Document text:
I then performed a similar process using Received offers and Completed offers to get the completed time of each unique offer and the reward value for the offer and added this to the Received dataset.

Next, I added 2 more columns to indicate whether or not the offer had been received and whether or not it had been completed.

Finally, I added a column indicating whether or not a completed offer had been viewed prior to being completed. The column is called ‘invalid_reward’ and 1 indicates that the reward was paid to the customer even though the customer had never viewed the offer. A 0 indicates that either the reward paid was valid or the offer was not completed.

The final Offers dataset can be described as follows. This indicates that 30% of all reward dollars were paid to customers who were not even aware that there was a promotional offer.

Implementation

With the data preprocessing completed, the next step was to develop a machine learning model. For this project I chose ScikitLearn’s Gradient Booting Classifier (GBC) because I have had good luck with this algorithm on previous projects and I am familiar with some of the tuning parameters.

Using the Offers dataset, I created the Features (X) and Results (y) datasets and split both into Training and Test sets using the default value of 75% Training, 25% Test. Next I fit the GBC object using the Training sets and compared the predicted results to the actual results using the “accuracy_score” method. The GBC object, with default settings, achieved an accuracy of 85%.

Record excerpts:
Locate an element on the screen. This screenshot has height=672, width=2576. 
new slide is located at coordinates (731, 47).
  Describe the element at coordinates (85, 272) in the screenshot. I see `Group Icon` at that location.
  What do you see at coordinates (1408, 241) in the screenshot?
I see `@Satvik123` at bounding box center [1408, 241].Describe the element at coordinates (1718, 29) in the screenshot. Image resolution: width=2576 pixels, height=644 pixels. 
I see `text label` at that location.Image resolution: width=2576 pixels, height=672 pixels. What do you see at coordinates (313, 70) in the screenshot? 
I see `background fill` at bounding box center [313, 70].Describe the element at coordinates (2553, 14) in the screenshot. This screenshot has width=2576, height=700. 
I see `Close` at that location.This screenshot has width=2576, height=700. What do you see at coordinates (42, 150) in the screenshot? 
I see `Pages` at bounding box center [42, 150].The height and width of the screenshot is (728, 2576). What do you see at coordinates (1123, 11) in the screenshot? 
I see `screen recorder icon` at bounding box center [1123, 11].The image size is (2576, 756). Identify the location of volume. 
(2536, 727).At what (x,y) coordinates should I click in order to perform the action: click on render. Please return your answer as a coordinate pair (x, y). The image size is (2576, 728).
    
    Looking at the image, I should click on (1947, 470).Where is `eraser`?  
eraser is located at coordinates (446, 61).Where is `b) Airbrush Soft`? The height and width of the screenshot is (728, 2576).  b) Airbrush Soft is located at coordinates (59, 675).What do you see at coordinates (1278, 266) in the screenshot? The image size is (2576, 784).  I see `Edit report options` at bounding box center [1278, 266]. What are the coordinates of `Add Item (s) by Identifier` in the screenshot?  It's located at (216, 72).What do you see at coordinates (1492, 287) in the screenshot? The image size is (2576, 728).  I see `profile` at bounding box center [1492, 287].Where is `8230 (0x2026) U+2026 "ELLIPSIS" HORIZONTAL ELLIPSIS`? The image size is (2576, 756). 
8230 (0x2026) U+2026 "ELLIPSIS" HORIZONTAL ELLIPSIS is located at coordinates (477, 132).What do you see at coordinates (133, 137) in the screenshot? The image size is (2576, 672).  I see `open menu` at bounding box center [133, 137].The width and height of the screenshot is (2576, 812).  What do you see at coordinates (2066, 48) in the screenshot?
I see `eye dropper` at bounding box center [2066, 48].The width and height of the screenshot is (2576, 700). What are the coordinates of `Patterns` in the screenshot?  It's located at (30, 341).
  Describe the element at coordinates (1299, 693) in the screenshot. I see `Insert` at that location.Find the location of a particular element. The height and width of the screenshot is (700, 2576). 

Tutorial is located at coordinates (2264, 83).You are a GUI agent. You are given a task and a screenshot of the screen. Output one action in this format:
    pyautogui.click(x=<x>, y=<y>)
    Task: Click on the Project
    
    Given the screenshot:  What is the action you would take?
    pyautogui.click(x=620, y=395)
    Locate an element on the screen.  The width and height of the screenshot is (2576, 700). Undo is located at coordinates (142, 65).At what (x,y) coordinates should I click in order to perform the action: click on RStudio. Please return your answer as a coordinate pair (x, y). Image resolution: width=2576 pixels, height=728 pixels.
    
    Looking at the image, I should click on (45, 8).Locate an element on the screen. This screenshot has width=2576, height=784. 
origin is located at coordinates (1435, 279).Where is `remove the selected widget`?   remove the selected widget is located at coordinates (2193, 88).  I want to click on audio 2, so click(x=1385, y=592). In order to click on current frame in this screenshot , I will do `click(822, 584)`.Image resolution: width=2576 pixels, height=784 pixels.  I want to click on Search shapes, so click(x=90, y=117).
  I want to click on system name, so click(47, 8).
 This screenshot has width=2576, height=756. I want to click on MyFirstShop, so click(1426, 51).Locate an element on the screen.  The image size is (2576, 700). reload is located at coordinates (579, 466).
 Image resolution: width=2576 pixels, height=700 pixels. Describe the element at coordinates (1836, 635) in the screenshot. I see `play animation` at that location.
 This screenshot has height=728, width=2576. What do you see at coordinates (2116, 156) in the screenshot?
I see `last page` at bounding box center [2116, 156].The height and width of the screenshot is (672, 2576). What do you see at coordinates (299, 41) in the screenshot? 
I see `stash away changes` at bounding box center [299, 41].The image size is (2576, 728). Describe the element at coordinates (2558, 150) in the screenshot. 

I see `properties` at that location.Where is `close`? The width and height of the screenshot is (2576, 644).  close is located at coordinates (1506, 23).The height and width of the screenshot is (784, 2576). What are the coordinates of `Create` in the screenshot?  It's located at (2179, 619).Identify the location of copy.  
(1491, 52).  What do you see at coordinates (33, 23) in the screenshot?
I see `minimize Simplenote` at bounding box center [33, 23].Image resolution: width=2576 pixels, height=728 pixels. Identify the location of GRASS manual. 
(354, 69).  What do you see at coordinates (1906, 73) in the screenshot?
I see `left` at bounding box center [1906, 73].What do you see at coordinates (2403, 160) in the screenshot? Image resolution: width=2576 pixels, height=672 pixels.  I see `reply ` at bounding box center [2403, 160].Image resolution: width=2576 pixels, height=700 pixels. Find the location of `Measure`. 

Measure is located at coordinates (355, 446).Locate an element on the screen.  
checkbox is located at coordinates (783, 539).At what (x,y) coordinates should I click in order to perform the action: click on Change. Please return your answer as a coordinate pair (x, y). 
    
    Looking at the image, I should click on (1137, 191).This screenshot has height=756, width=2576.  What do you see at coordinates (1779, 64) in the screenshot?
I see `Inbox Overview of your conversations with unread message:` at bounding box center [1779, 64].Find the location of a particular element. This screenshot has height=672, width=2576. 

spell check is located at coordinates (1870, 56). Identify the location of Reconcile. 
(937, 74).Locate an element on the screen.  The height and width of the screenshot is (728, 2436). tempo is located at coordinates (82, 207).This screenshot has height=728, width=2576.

What this task involves: In the project write-up, what accuracy did the Gradient Boosting Classifier reach with its default settings? The items aren't needed for this.

Written solution: 85%